On Kinetics-400, Supplementary Material Table S3 shows TSAM achieves substantial accuracy gains of 1.5–2% by incorporating audio and 2–2.5% with ImageNet21K weights over ImageNet 1K. These results showcase the benefits of TSAM’s multimodal design and large-scale pretraining. Additionally, Supplementary Materials Table S4 reveals TSAM attained significant performance improvements on Something-Something V1 by incrementally increasing temporal aggregation (raising k) from 1 to 4, unlike the limited k in traditional TSM. Remarkably, even without optical flow inputs, RGB-only TSAM ranks among top-performing 2D CNN architectures that utilize motion features. Our results demonstrate competitiveness at recognizing granular actions, providing an important baseline prior to emotion classification. The results also confirm the benefits of our multimodal, temporally-aware approach before specializing for emotion classification.

Discussion

Significance of the results

This study tackles the challenge of predicting viewer emotions from video content, an important problem in the realm of effective video advertising. Existing research has emphasized that videos eliciting robust emotional reactions from viewers-whether uplifting or distressing–are approximately twice as likely to be shared and generate higher engagement compared to less emotionally impactful ones^15,16. Consequently, the ability to determine if a video advertisement will evoke notable emotional responses in viewers is vital for impactful marketing strategies.
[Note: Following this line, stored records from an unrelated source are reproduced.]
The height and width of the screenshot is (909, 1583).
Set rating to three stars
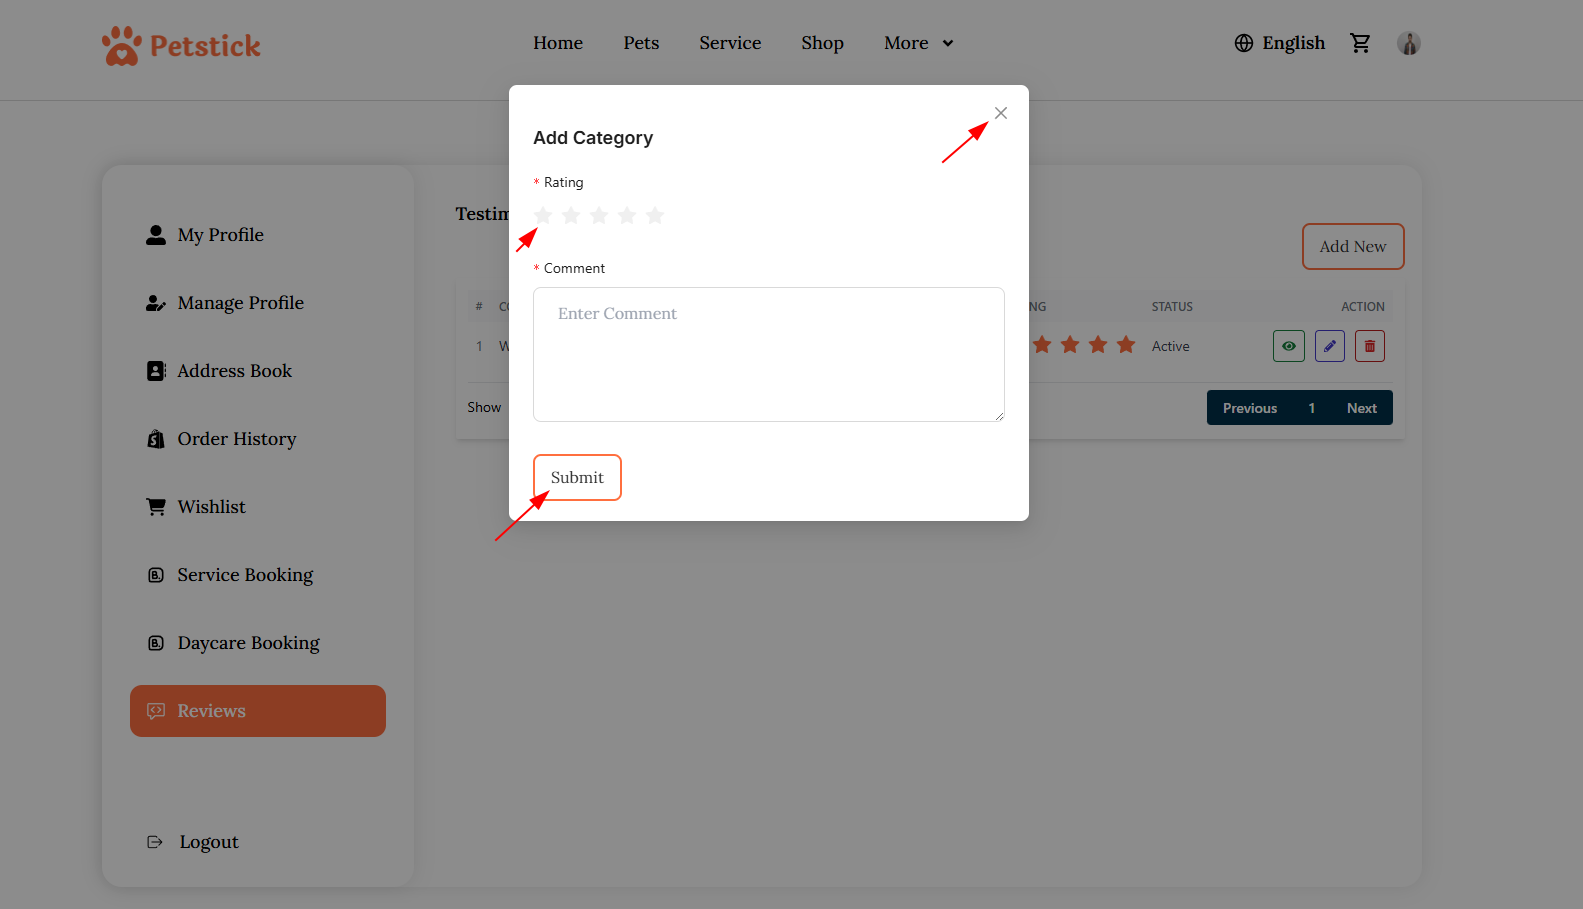[x=599, y=215]
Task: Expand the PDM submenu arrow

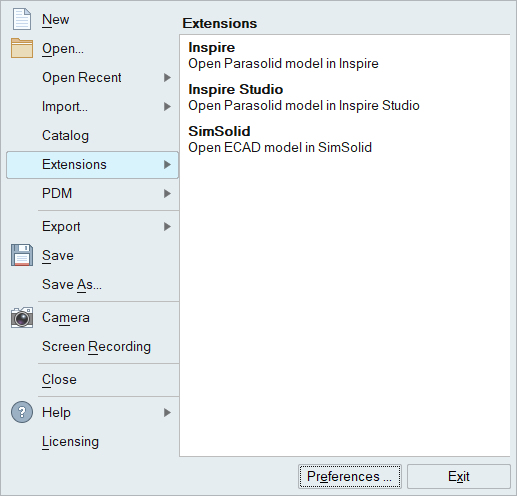Action: click(x=167, y=193)
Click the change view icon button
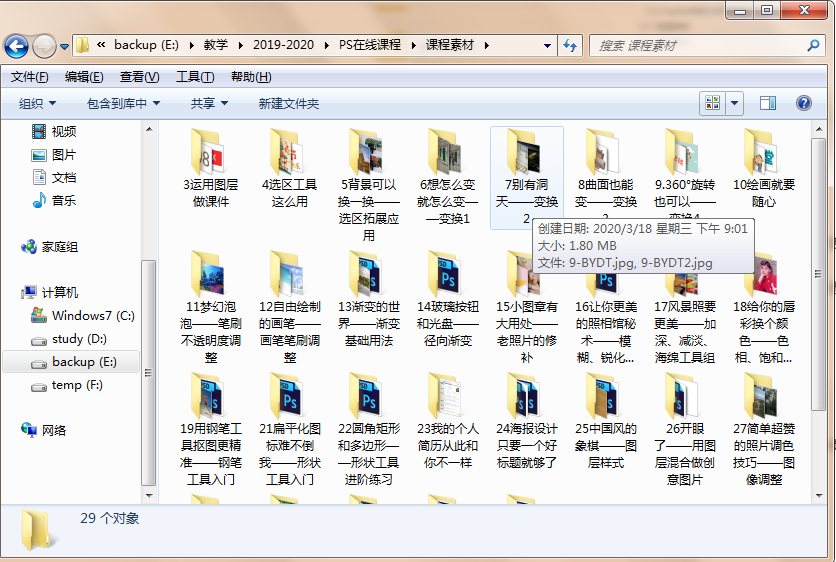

To address this problem, we leverage a unique dataset and analytical approach. Our investigation utilizes an annotated database of 30,751 video advertisements, with approximately 75 viewers annotating eight distinct emotions for each video. Unlike existing research that primarily focuses on physiological signals or explicit behavioral indicators, our work emphasizes viewer-reported emotional responses, providing a direct measure of the emotional impact of the video content. We introduce the concept of ’emotional jumps’ - significant shifts in viewer emotional responses identified within brief time intervals of video content. These emotional jumps represent moments where a strong emotional response was evoked across the entire panel of viewers, helping to address issues of subjectivity by capturing a collective emotional resonance. The jumps are crucial for pinpointing moments that profoundly impact viewer emotions, a vital aspect for understanding the emotional effects of multimedia content. Our approach leverages these emotional jumps to build a video classifier.

A key contribution of this work is the development and application of a multimodal convolutional neural network, with the intention of establishing a strong baseline for predicting emotional jumps from video and audio data. This model makes joint use of both modalities and achieves a mean balanced accuracy of 43.6% for 5-second clips featuring pronounced emotional jumps, and an average Area Under the Curve of 75% for full advertisement analyses. These results significantly outperform the random guess baseline of 12.5%, demonstrating the model’s promising ability to distinguish nuanced emotional states within complex video content.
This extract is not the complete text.